WORK ORDER. Beginning with the line that holds "大学拠点接種（新型コロナウイルス感染症に関連した大学等におけるワクチン接種）について：文部科学省 (746, 846)", set down each line of the data below through the very last, exactly as given, and nothing beyond that.
========================================================================
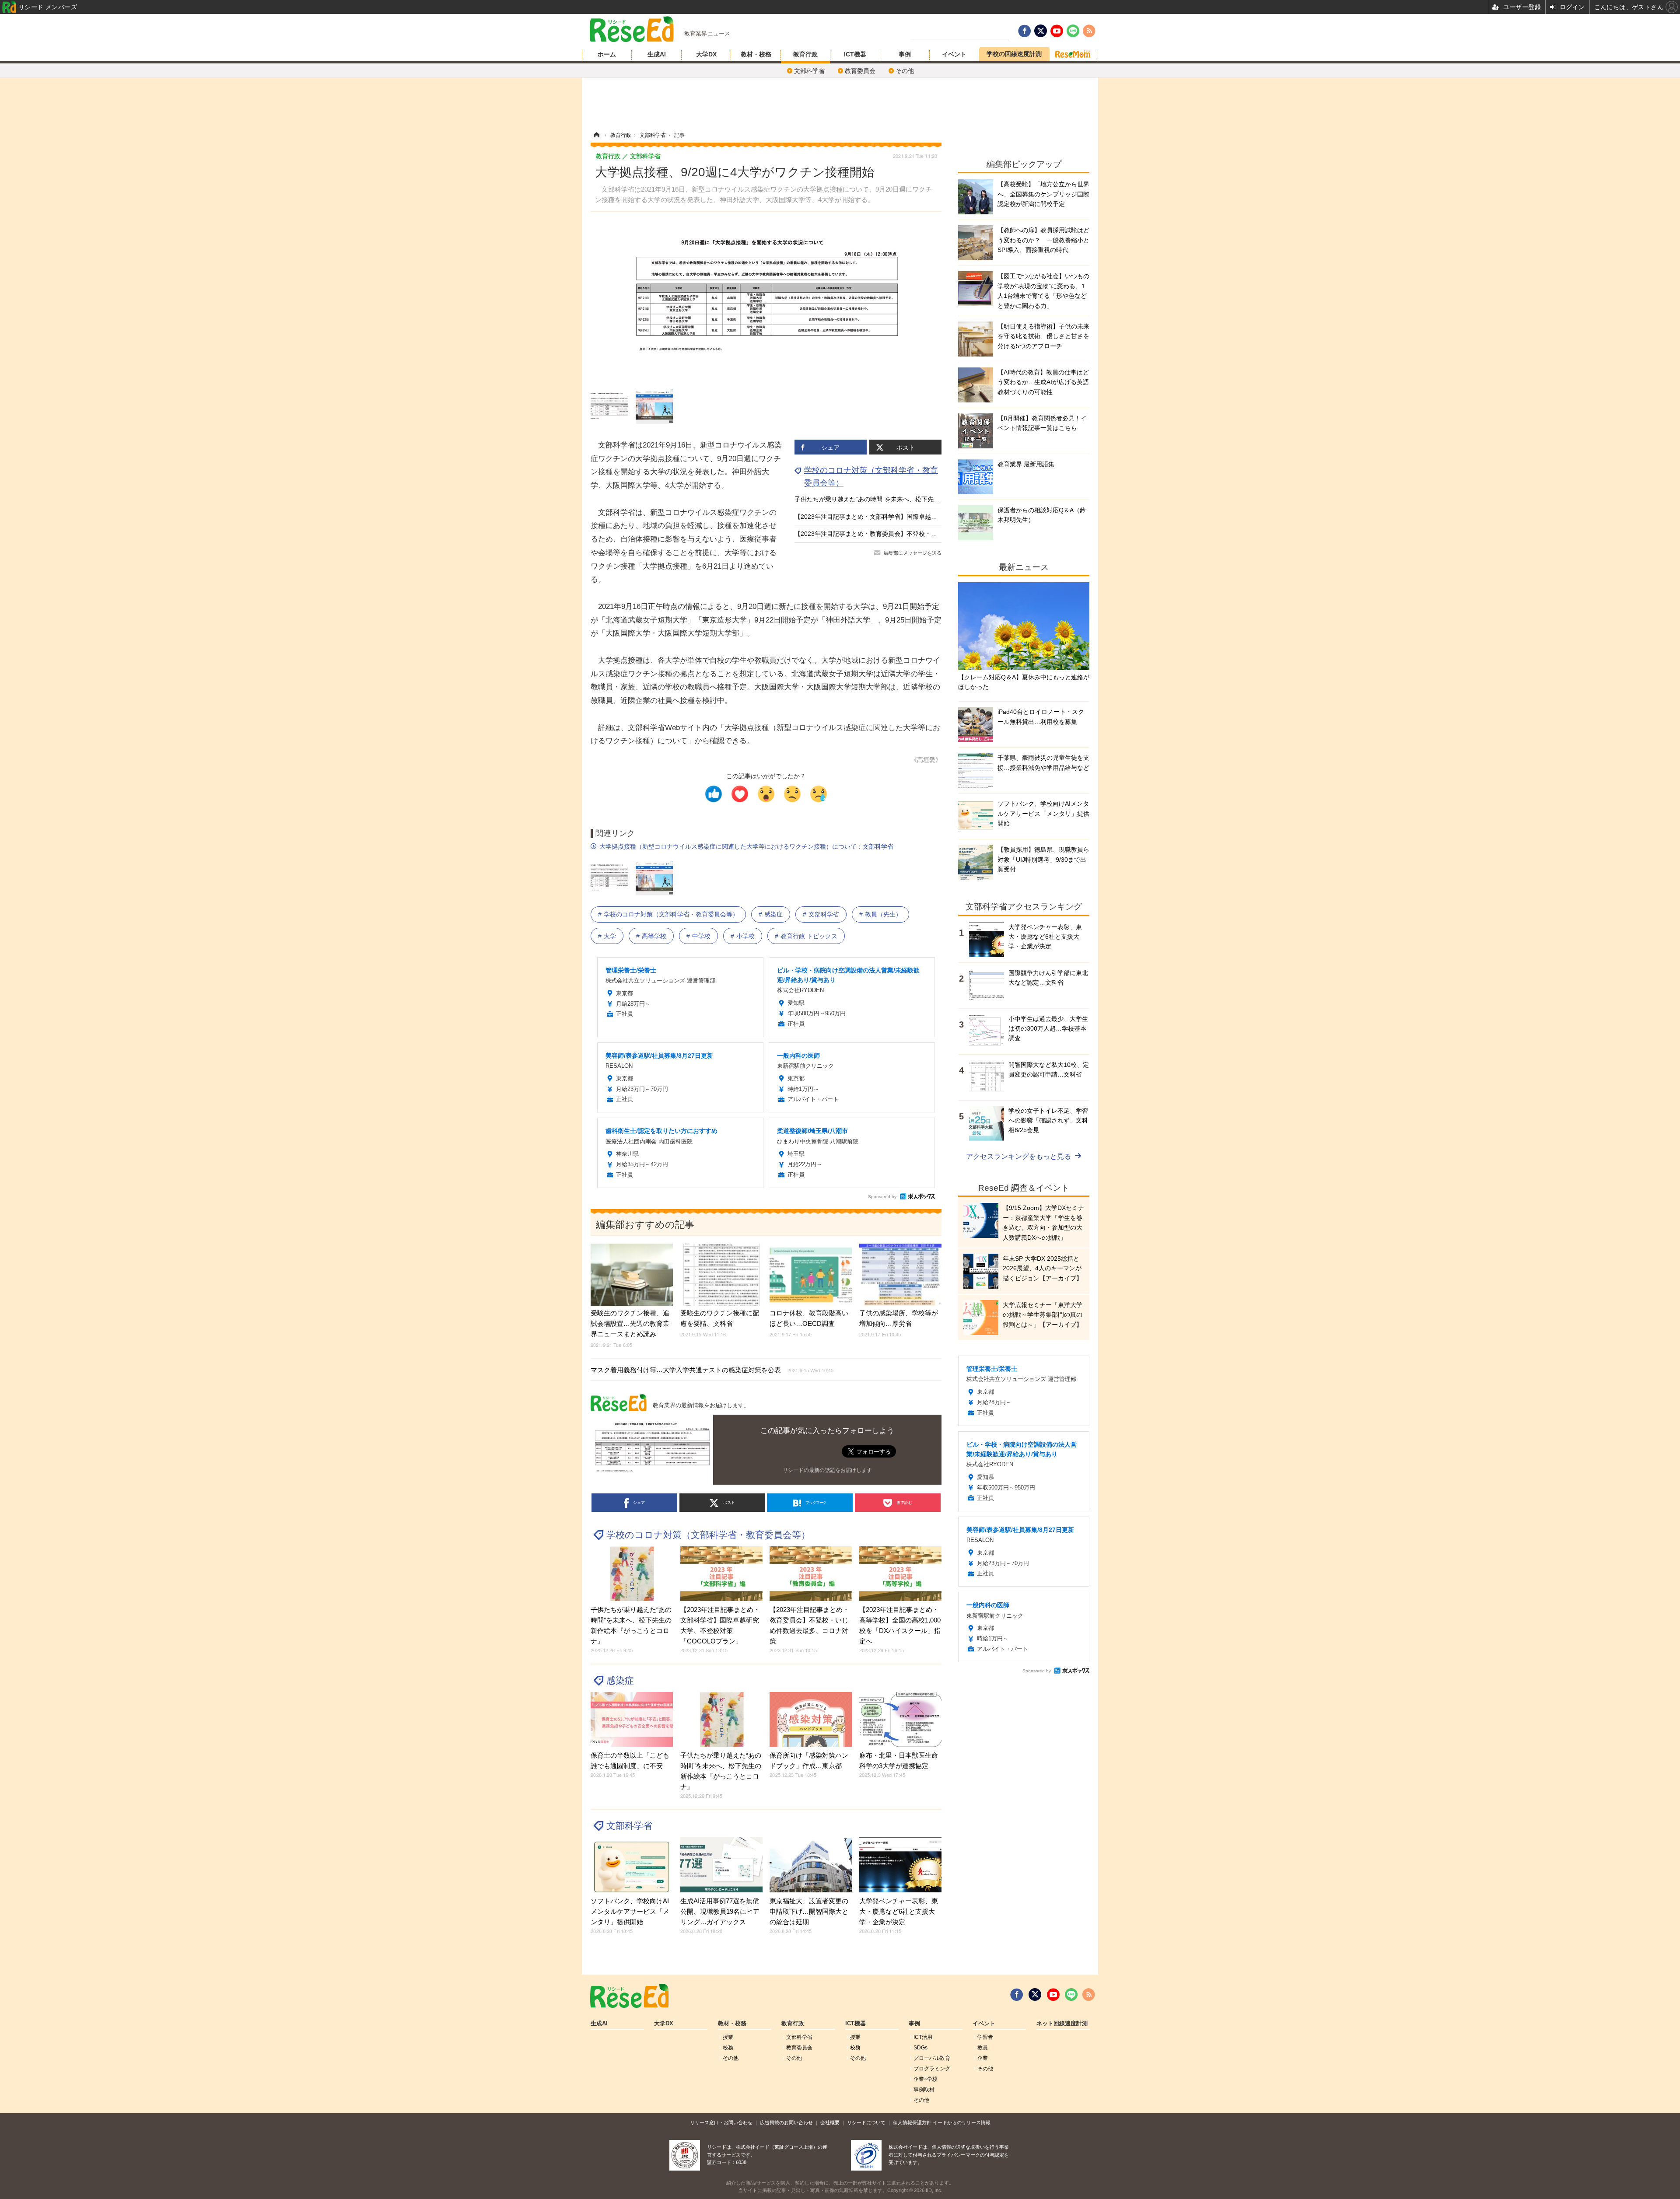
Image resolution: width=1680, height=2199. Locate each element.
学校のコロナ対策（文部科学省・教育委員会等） (671, 914)
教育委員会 (860, 70)
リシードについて (866, 2122)
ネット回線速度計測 (1062, 2024)
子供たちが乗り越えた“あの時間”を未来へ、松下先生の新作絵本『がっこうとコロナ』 (913, 499)
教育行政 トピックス (808, 936)
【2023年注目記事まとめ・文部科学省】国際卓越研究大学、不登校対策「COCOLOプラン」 (922, 516)
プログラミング (932, 2069)
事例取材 (924, 2090)
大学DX (706, 54)
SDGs (921, 2048)
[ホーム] (596, 135)
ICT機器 (855, 54)
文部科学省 (809, 70)
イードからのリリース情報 (961, 2122)
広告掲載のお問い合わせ (786, 2122)
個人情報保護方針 (912, 2122)
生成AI (657, 54)
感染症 (773, 914)
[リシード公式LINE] (1071, 1995)
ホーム (607, 54)
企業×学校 (926, 2079)
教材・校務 (756, 54)
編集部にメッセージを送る (913, 553)
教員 (982, 2048)
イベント (954, 54)
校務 (728, 2048)
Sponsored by (882, 1196)
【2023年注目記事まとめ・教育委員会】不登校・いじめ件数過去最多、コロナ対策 (908, 533)
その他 (905, 70)
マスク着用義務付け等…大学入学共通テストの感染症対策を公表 (712, 1370)
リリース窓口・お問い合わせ (721, 2122)
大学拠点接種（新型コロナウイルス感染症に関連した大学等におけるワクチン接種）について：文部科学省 (746, 846)
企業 (982, 2058)
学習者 (985, 2037)
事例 (905, 54)
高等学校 (654, 936)
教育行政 (805, 54)
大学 (610, 936)
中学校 (701, 936)
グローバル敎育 (932, 2058)
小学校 (745, 936)
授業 (728, 2037)
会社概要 (830, 2122)
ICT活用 (923, 2037)
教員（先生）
========================================================================
REPLY TO THE EXERCISE.
大学拠点接種（新型コロナウイルス感染症に関連した大学等におけるワクチン接種）について：文部科学省 (746, 846)
企業 (982, 2058)
学習者 (985, 2037)
事例 (905, 54)
高等学校 (654, 936)
教育行政 (805, 54)
大学 (610, 936)
中学校 (701, 936)
グローバル敎育 (932, 2058)
小学校 (745, 936)
授業 (728, 2037)
会社概要 (830, 2122)
ICT活用 (923, 2037)
教員（先生）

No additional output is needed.